● **REQUESTS**:
(1) Answer these questions using the forum thread about whether C(D) is a Banach space:
(a) According to the first reply, why is the domain D compact?
(b) What does the thread say cannot be used in questions and answers on the site?
(c) When Ω is an open subset of R^d, what set is C(Ω) defined to be?
(2) Extend the forum thread about whether C(D) is a Banach space, picking up right after its final post.

● **SOURCE**:
Yes, the domain D you described is compact since it is the cartesian product of the compact intervals [a_i,b_i], and the continuous functions from a compact subset of R^n (or more generally from any compact hausdorff space) to R, equipped with the supremum norm, conform a Banach space.

Is it a normed space with a given norm ??

I'm not sure if I understand your question, but Banach spaces are complete normed spaces, so yes, the norm you defined is well-defined for C(D), making it a normed space (also Banach).

Yes, but it is sup norm for D=[a,b] but here D is different

D can be any compact hausdorff topological space and the result remains valid. In particular it works for the cartesian product of n compact intervals, as is your case here.

The problem is caused by the very bad formulation of the question

by Maisuria.

And, the fact that ResearcGate does not allow the use of LaTeX

commands at questions and answers .

However, to overcome this difficulty one can freely add Pdf files

containing everything in more readable form.

Pdf for a given problem. @Arpad Szaz

Dear Maisuria,

Thank for the pdf.

The formulation of its first line is

equally bad.

With best wishes,

Arpad Szaz

Let $\Omega$ be any compact subset of $R^{d}$. Then $C(\Omega)$ is always a Banach space with the sup norm. And if $\Omega$ is any open subset of $R^{d}$, then $C(\Omega)$:= the set of all continuous bounded real-valued functions, is always a Banach space with the sup norm.

Arpad Szaz

Sougata Mahanta , What is d in $R^{d}$?

Dear Maisuria,

The form of the first line is now quite good.

But, why not an arbitrary compact space is here?

In the subsequent parts, "a" and "function", and

"(for the given norm)" are superfluous.

● **INFORMATION SHOWN**:
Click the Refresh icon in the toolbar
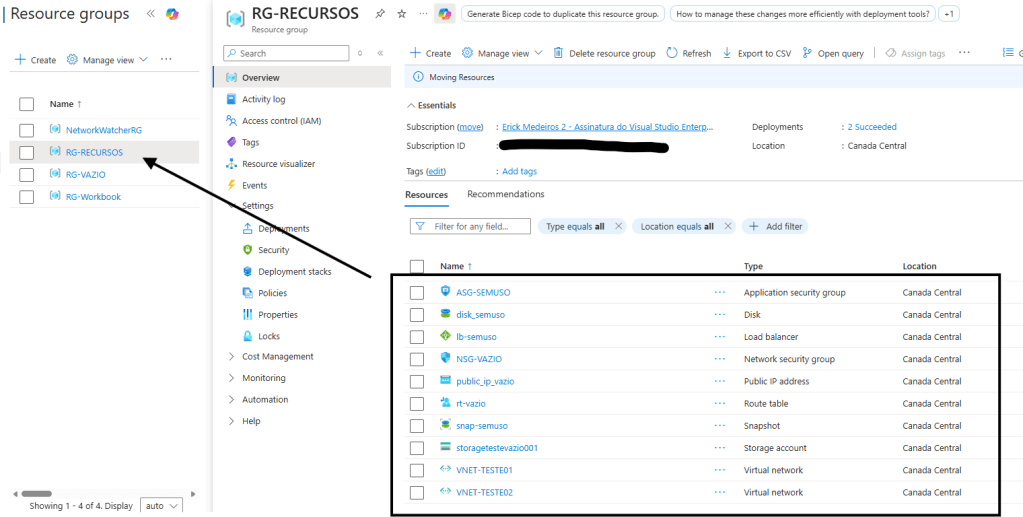 [672, 53]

● **RESULTS**:
(1)
(a) It is the cartesian product of the compact intervals [a_i,b_i].
(b) LaTeX commands.
(c) The set of all continuous bounded real-valued functions.

(2)
Instead of R, you can still take a Banach space.

However, your question and my remarks are only to

have a friendly conversation.

With best regards,

Arpad Szaz

Namaste Sir Arpad Szaz

I know that (C(D),||.||) is a Banach space. (Where D is any closed and connected subset of the real line and the norm is sup-norm.)

But here, I want to know that it's true for any D, which is a compact and connected subset for $R^{n}$.

It may be a complete space because D is a compact subset of $R^{n}$. But is it a normed space?

Sir, please suggest a book for Banach space.

Thank you, Sir

Dear Maisuria,

Your latest letter again contans very false assertions.

I am not dealing with Banach spaces, but I think that

the book

An Introduction to Banach Space Theory

by R.E. Megginson

is certainly the best one.

With best regards,

Arpad Szaz

Manan Anilkumar Maisuria $R^{d}$ is the d dimensional Euclidean space, you may consider n instead of d. Finite product compact subsets of $R$ is compact. So, $[a_{1}, b_{1}]x...x[a_{d},b_{d}]$ is compact in $R^{d}$.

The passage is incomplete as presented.